Inventing and “Feeling It”
It is easy to think you were an inventor when you really were not.
When I was an engineer at HP, I wrote up 3-4 invention disclosures before a meeting, where we were going to discuss a new product. At the meeting, I pitched a couple of the ideas *I had already submitted* for patenting. There was a lot of excitement in the room, with people throwing ideas around that they had seen for the first time. As I was walking out of the meeting, one guy pulled me aside and said “please remember to put my name on the patent.” Of course, I had already filed the invention disclosures a couple days before he ever heard the idea – and note that he wasn’t offering to do any of the leg work to write up the invention disclosure.

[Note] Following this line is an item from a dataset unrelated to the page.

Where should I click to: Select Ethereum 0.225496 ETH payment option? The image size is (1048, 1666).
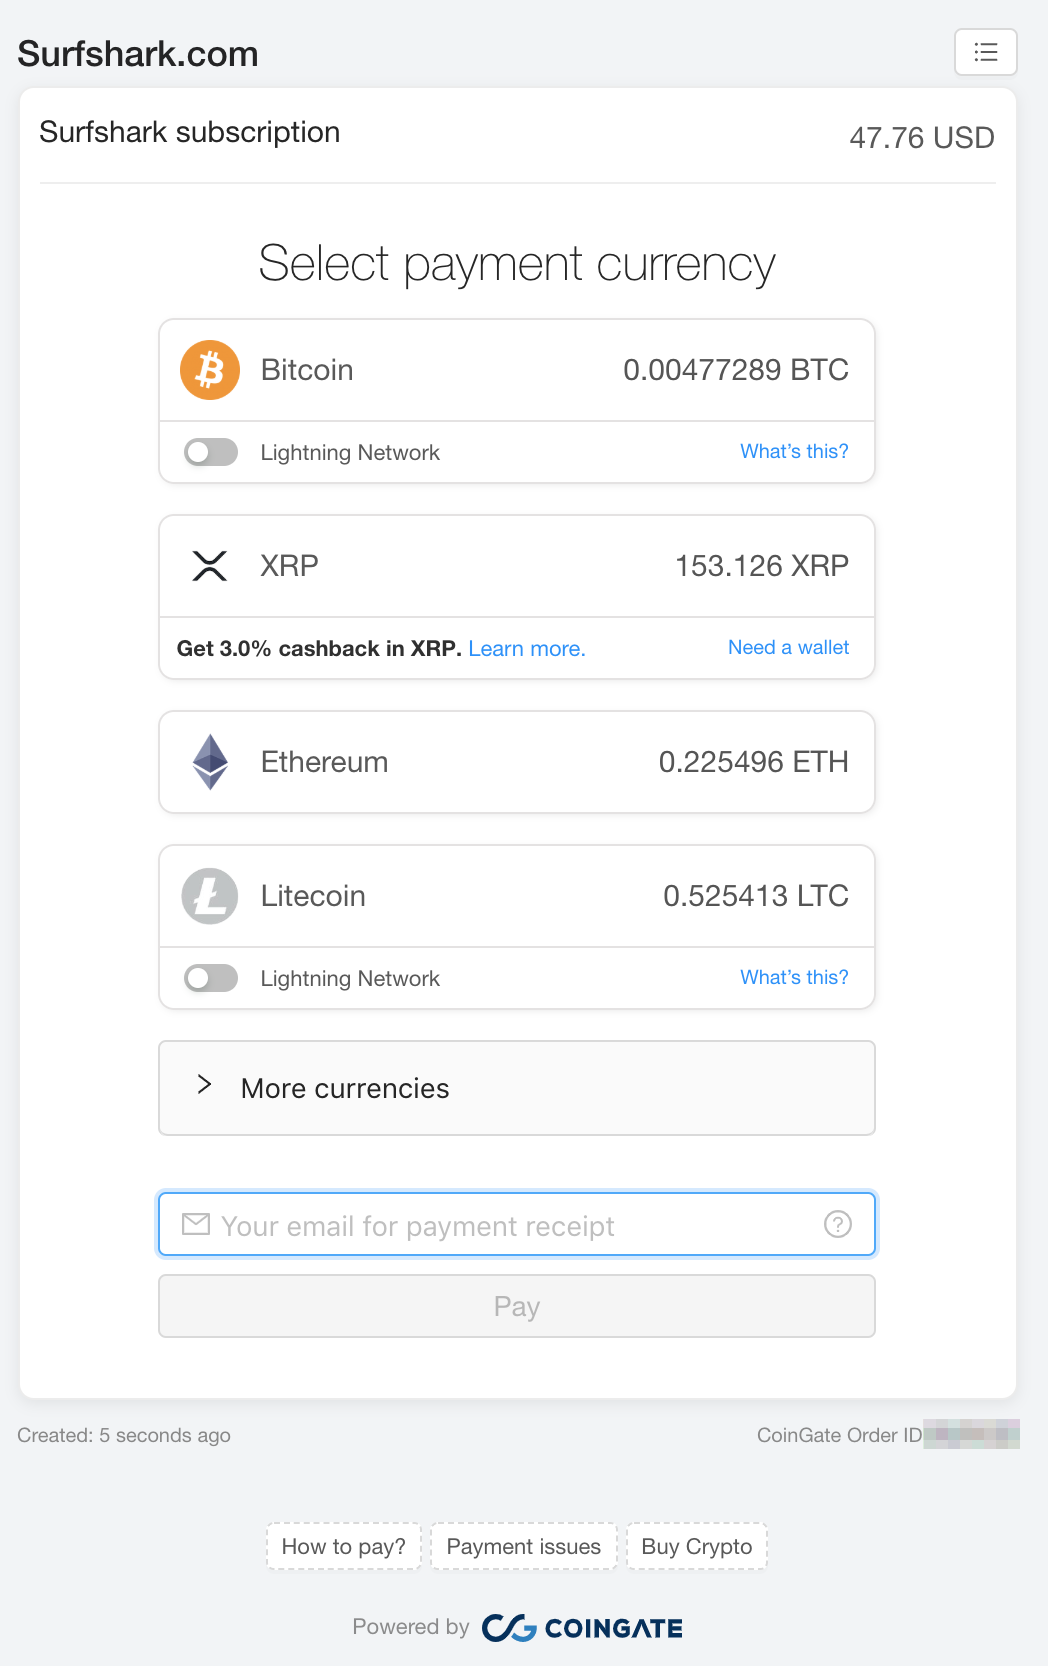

What I learned from this episode: the euphoria of seeing a new idea for the first time is indistinguishable from actually creating that new idea. My lazy colleague actually thought he came up with the idea – even though I had created the idea and he was just hearing it for the first time. His mental process of hearing and internalizing the idea made him actually believe that he “invented” something. The euphoria of the “eureka” moment of invention or just grasping a new idea for the first time are the same. It is the same dopamine rush to the brain, the same “a-ha” experience, that made my colleague believe that he was an inventor.
This happens with virtually every technology and in every setting. People learn about a new technology that they never knew existed, and it seems like a whole new world of possibilities. Crypto/blockchain/smart contracts have that effect on people. The blockchain universe is territory that feels unexplored and ready for innovation. Every concept is unfamiliar and new, but dripping with possibilities. That dopamine hit that my colleague experienced in a meeting room at HP has been experienced by countless people as they get exposed to blockchain and some of the concepts of “decentralization,” “trust-less,” and other heady ideas.
There will be a group of people who get exposed to a basic concept and will run out and “invent” things. What they “invent” might be the last idea that they heard from someone else. If they do “invent” something new, it might be a half-baked idea that has not been fully vetted or might not even work.
This is why I tend to look for experience in an industry before I make an investment. I want the inventor to know all of the obvious and not-so-obvious problems that they would encounter, and be able to take those into consideration when inventing.
The process of inventing is, like Edison, a long, tedious trial and error process. It is not a bolt of lightning that comes from above.